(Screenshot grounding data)

Start of Block

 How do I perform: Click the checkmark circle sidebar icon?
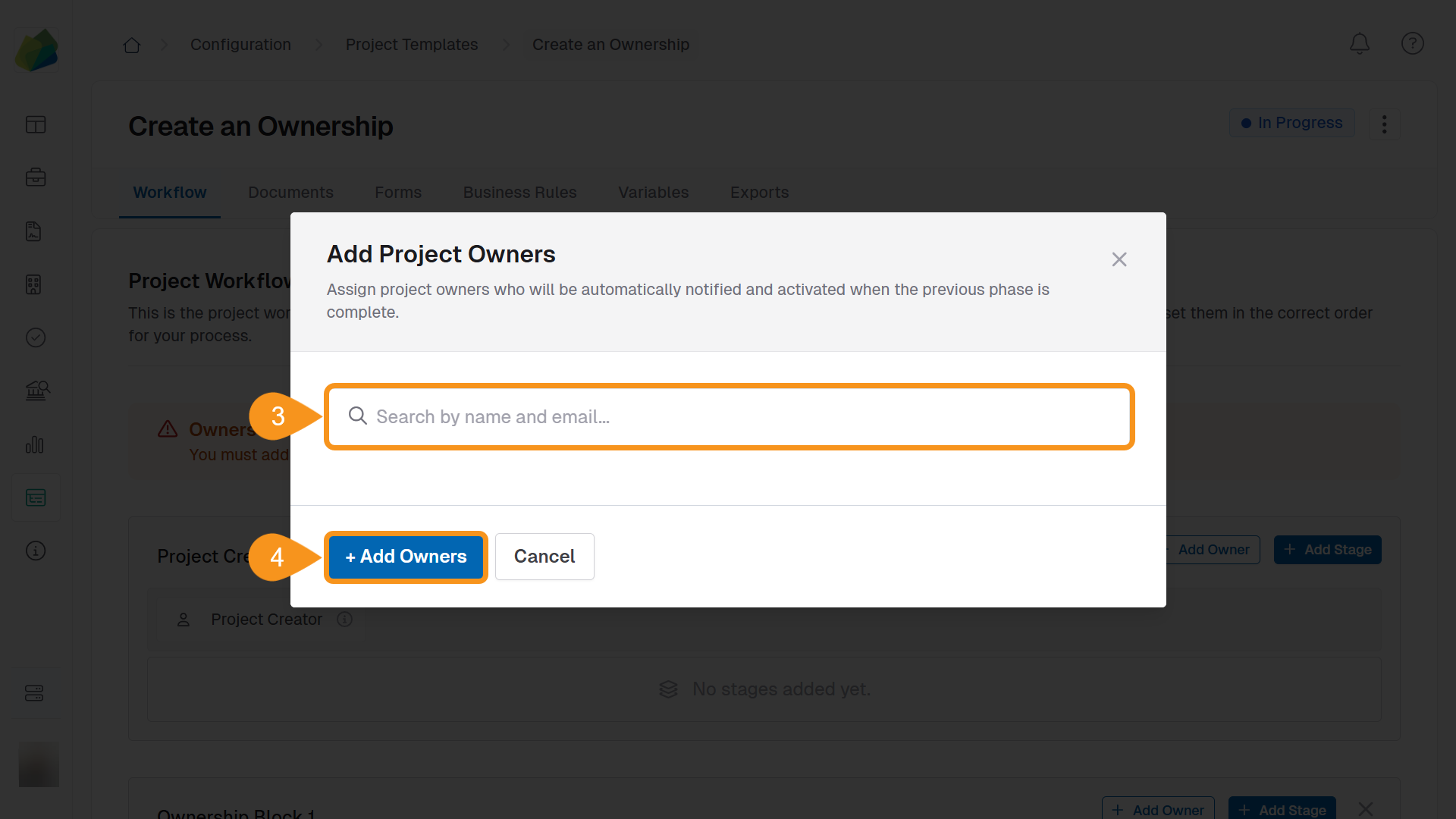[x=36, y=337]
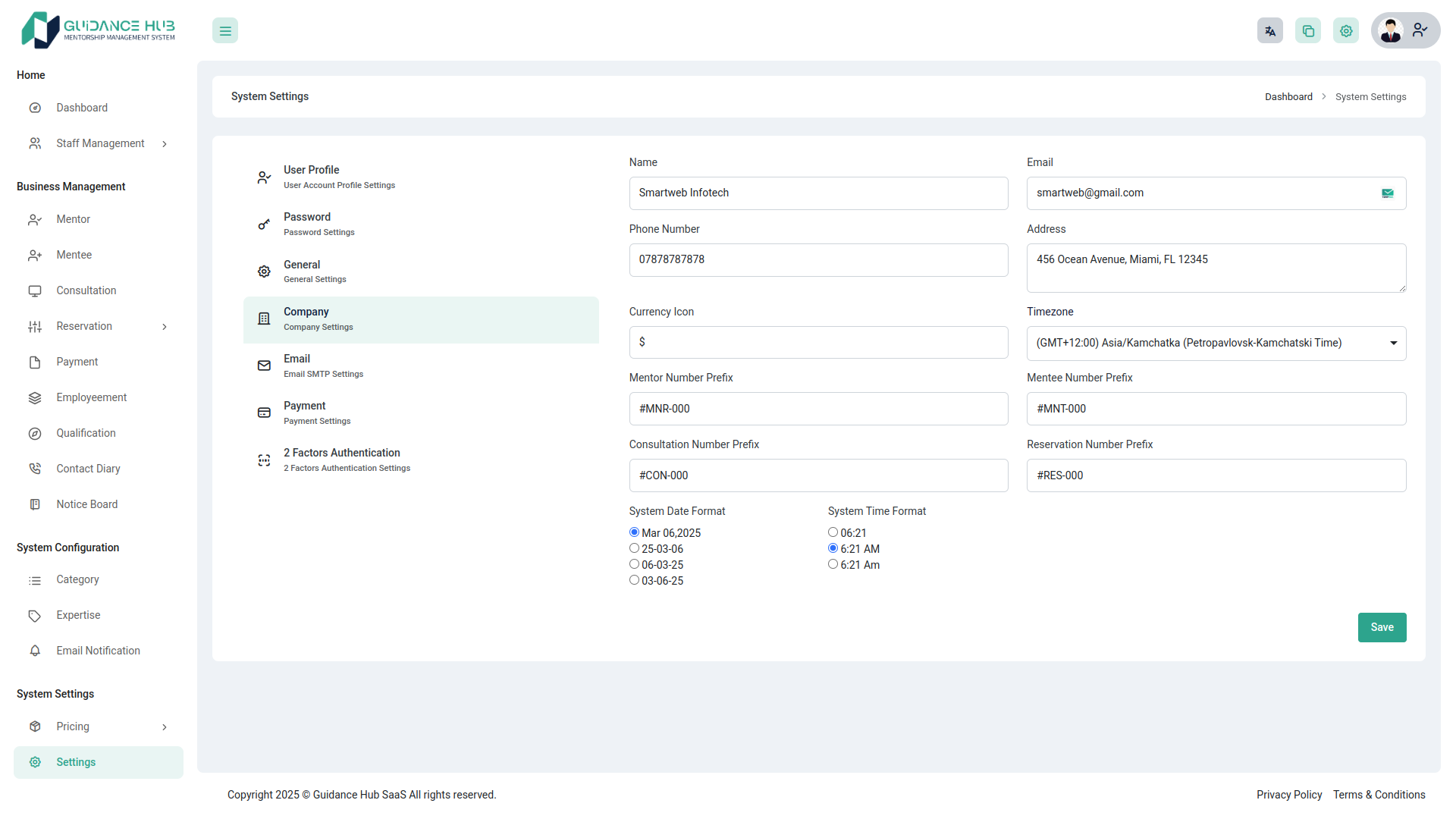Select the 03-06-25 date format
The height and width of the screenshot is (819, 1456).
coord(634,579)

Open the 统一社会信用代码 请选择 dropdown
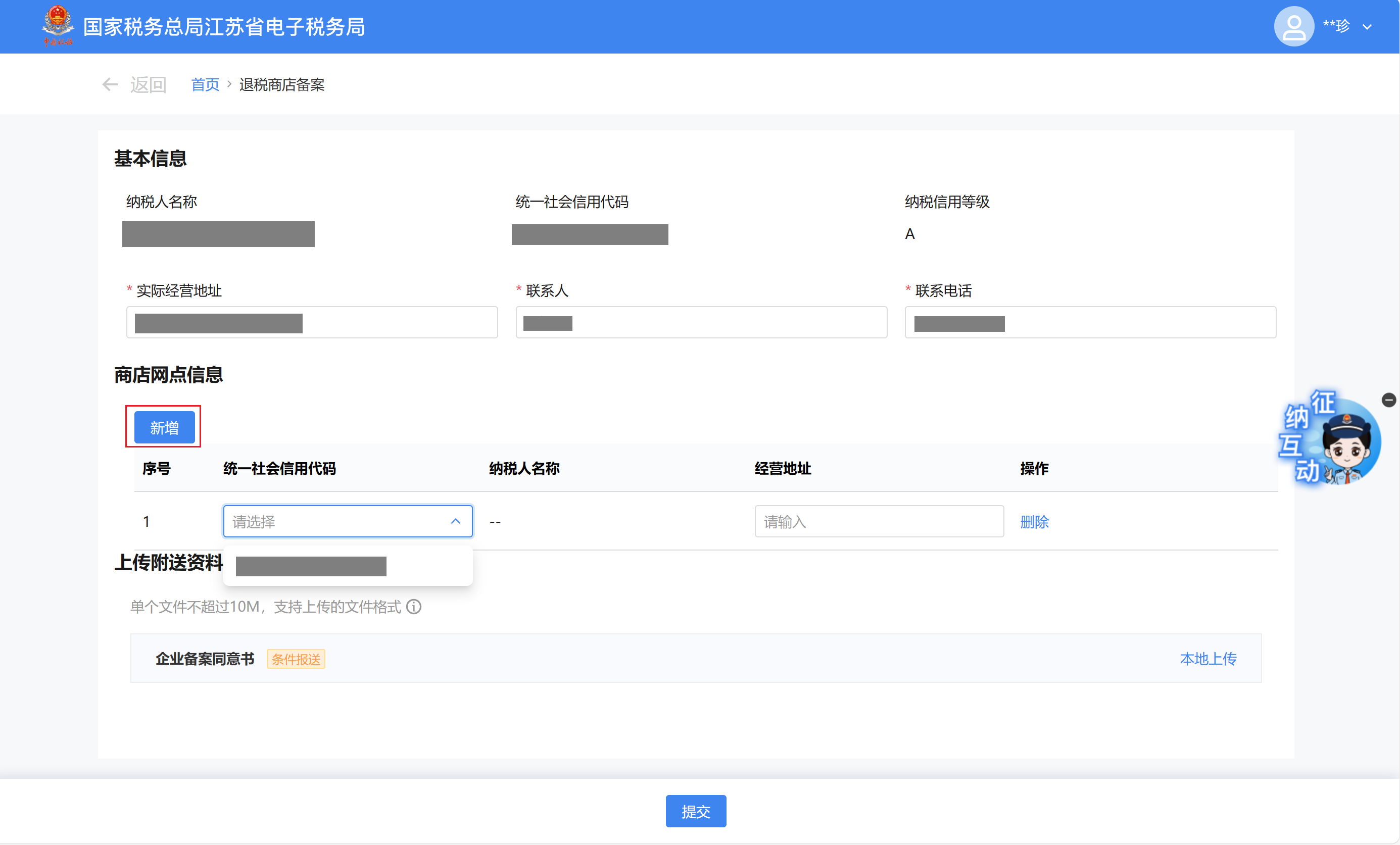335,521
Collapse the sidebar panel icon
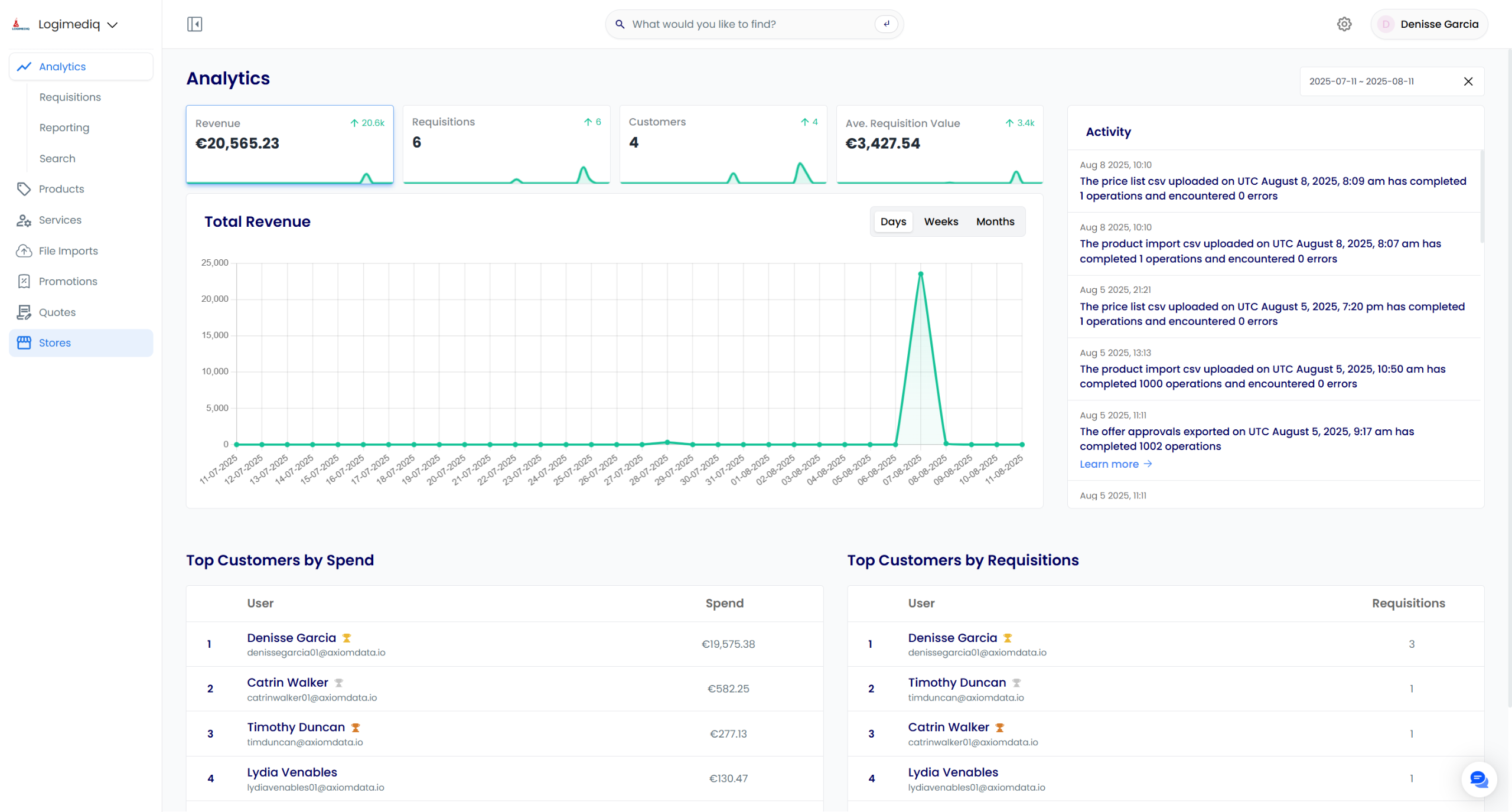The width and height of the screenshot is (1512, 812). click(194, 24)
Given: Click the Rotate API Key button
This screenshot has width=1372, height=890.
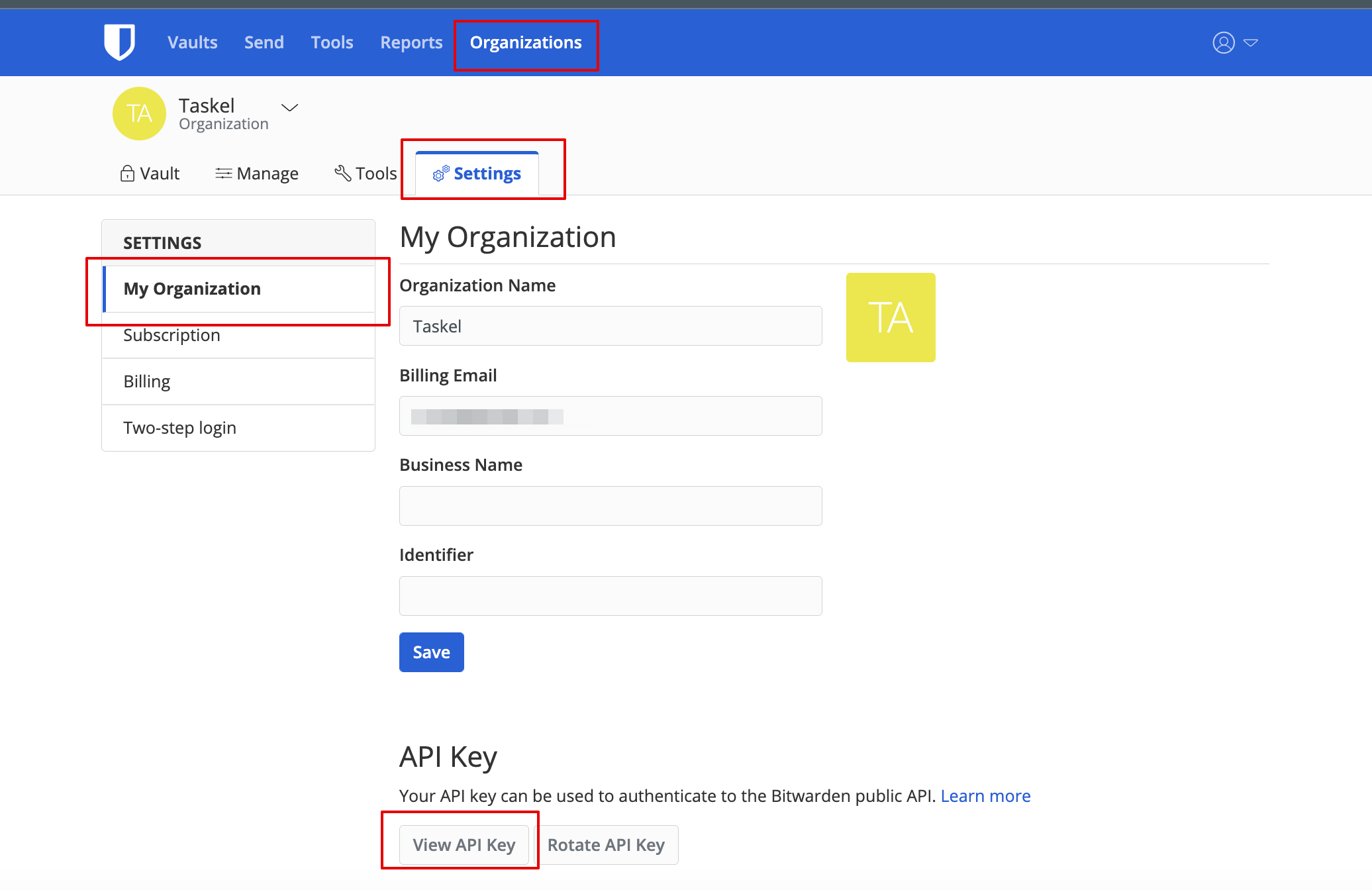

End of Block

WORK ITEM: Please repeat exactly the lines from the one containing "Collapse the sidebar panel icon" through the end of the entries, both included, omitting pictures.

COMPLETED TASK:
Collapse the sidebar panel icon
The width and height of the screenshot is (1512, 812). click(194, 24)
Given: Click the Rotate API Key button
This screenshot has width=1372, height=890.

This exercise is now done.